La notte tra mercoledì e giovedì, Stefano Schiavulli è stato fermato a Roma mentre si trovava a bordo della sua auto, impegnato in una conversazione telefonica. Durante il controllo, gli agenti hanno trovato sei sacchetti di cocaina pura all’86%, suddivisi in 52 dosi medie, insieme a una mazzetta di contanti. L’entità della droga e la somma di denaro, giudicata incompatibile con lo stato di disoccupazione dell’arrestato, hanno suscitato forti sospetti riguardo un possibile coinvolgimento in attività di spaccio.
Le indagini e i precedenti di Schiavulli
Schiavulli, già noto alle forze dell’ordine, è stato al centro di numerose indagini in passato, legate anche al suo ruolo di leader all’interno del movimento Forza Nuova, fondato nel 1997 da Roberto Fiore e Massimo Morsello. Le autorità stanno ora cercando di chiarire se la cocaina fosse destinata esclusivamente a uso personale o se fosse parte di un traffico illecito. L’arresto si inserisce in un più ampio contesto di monitoraggio delle attività di alcuni esponenti della destra estremista italiana.

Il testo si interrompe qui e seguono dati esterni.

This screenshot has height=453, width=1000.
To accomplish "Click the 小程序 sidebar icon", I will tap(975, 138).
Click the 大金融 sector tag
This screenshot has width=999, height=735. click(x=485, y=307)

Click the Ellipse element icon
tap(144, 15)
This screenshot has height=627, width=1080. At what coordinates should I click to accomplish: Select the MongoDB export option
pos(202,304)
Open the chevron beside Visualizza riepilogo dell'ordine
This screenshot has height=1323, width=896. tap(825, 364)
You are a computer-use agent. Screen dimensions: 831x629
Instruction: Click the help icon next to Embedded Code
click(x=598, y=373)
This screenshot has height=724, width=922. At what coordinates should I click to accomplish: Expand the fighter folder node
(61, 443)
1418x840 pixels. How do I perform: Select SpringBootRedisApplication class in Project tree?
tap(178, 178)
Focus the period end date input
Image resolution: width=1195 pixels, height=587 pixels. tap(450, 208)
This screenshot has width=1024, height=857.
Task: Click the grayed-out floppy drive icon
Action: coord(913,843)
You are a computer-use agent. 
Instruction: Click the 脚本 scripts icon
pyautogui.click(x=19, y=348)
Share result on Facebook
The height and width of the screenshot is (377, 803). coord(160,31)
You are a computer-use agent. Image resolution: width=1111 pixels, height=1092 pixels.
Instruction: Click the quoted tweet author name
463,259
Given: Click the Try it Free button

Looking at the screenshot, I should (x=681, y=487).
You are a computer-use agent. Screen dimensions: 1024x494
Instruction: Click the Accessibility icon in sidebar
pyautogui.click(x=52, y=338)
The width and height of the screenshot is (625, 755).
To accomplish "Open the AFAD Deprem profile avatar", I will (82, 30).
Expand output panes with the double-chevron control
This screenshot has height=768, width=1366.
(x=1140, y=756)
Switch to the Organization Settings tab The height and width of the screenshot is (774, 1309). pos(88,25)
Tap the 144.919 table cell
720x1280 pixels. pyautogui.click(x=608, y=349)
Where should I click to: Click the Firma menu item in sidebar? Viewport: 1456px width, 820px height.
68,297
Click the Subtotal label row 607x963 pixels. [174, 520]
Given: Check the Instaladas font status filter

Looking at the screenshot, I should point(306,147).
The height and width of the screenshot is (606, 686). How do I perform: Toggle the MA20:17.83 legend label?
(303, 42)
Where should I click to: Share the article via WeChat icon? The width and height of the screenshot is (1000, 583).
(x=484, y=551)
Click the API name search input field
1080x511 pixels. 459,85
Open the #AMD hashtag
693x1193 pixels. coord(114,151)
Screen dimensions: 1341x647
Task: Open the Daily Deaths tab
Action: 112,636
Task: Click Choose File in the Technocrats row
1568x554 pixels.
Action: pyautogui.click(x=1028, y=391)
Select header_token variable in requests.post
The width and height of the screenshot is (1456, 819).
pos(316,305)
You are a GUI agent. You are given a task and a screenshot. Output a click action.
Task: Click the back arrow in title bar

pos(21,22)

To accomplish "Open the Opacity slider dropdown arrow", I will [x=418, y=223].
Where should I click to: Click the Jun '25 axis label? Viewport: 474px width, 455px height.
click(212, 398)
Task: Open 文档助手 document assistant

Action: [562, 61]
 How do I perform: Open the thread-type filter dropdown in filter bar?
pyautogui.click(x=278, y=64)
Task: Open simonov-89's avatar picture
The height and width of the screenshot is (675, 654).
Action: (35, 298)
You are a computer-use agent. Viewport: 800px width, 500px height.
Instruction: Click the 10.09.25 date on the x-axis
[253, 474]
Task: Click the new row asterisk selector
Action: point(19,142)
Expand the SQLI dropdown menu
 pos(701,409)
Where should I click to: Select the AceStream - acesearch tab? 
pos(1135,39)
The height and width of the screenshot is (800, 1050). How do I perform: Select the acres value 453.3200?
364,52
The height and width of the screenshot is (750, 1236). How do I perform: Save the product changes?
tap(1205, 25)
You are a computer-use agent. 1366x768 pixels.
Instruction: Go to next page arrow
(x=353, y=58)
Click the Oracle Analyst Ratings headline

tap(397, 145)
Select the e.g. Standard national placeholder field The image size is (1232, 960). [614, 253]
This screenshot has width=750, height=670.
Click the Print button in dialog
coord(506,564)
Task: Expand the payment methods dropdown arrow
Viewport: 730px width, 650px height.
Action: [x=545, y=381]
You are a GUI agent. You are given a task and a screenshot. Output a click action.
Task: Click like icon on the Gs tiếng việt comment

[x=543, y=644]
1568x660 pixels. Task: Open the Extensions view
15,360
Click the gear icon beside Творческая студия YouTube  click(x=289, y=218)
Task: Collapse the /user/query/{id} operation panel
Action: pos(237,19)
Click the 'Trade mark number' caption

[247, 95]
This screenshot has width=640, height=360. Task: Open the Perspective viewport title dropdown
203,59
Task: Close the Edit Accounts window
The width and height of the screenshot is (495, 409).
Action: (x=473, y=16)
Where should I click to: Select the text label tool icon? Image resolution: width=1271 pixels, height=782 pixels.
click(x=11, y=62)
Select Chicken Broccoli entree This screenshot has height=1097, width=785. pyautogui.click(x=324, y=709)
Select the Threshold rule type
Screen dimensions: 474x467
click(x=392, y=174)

La decisione del giudice e le implicazioni future
Giovedì, il giudice monocratico ha convalidato l’arresto e deciso di imporre a Schiavulli l’obbligo di dimora. Il caso solleva interrogativi sulle possibili ramificazioni di questa vicenda, sia sul piano giudiziario che su quello politico, considerando il ruolo di Schiavulli nel movimento neofascista e il contesto in cui l’arresto è avvenuto.